You probably knew that parts of Norway experience a phenomenon during the summer they call the midnight sun, caused by the earth rotating at a tilted axis relative to the sun, resulting in sunlight twenty-four hours a day. Well, you wouldn’t know that from Nesbo’s work which is as dark as a coal mine during a power cut. (“Just lovely, Carty. That didn’t feel forced at all.” – Ed). A dog is shot and then has his throat cut to put him out of his misery in the first couple of pages of The Kingdom, so even if his name wasn’t on the front cover, you could still hazard a guess as to who you were dealing with.
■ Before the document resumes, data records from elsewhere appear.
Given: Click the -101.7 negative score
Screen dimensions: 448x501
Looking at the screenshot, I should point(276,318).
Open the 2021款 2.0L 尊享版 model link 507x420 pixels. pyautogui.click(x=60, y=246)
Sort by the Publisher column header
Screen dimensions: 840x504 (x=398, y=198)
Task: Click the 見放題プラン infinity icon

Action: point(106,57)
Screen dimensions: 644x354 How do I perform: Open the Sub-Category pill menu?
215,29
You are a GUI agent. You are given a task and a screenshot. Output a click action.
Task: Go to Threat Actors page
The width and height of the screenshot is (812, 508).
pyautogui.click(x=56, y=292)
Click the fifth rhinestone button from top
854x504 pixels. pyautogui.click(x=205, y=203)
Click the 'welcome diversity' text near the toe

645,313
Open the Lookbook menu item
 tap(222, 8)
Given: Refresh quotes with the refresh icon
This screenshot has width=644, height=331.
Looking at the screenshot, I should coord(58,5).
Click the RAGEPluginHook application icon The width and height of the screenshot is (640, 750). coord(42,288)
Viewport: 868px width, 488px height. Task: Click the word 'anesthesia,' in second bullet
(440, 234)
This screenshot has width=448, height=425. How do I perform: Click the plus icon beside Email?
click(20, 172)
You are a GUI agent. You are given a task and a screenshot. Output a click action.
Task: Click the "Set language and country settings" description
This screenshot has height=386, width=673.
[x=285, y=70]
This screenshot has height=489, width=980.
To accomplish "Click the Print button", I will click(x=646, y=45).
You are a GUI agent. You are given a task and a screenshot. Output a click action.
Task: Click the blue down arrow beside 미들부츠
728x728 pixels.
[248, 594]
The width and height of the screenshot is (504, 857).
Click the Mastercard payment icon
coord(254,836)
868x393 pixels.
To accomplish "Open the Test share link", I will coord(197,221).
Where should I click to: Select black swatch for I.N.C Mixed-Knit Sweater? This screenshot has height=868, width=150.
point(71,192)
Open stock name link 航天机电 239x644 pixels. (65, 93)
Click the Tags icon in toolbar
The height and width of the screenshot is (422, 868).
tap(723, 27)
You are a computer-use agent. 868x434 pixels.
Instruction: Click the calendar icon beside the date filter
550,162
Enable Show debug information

I must thread carefully here, as spoilers would ruin it on you, but the plot concerns a now grown-up Roy Opgard, who as a young boy took the necessary decision to end that dog’s suffering. He’s running a service station and living simply – he prepares instant coffee using water from the hot tap because “coffee’s coffee. Water’s water.” His long departed younger brother Carl returns from the Americas in a flash car with a beautiful Barbadian wife, Shannon. It was Carl who accidentally shot the dog, and Roy has been looking after him ever since. Carl has plans to build a hotel on the brother’s land, which promises easy millions for the pair of them, although his notion of a shared liability option where everyone in the village makes out like a bandit seems too good to be true.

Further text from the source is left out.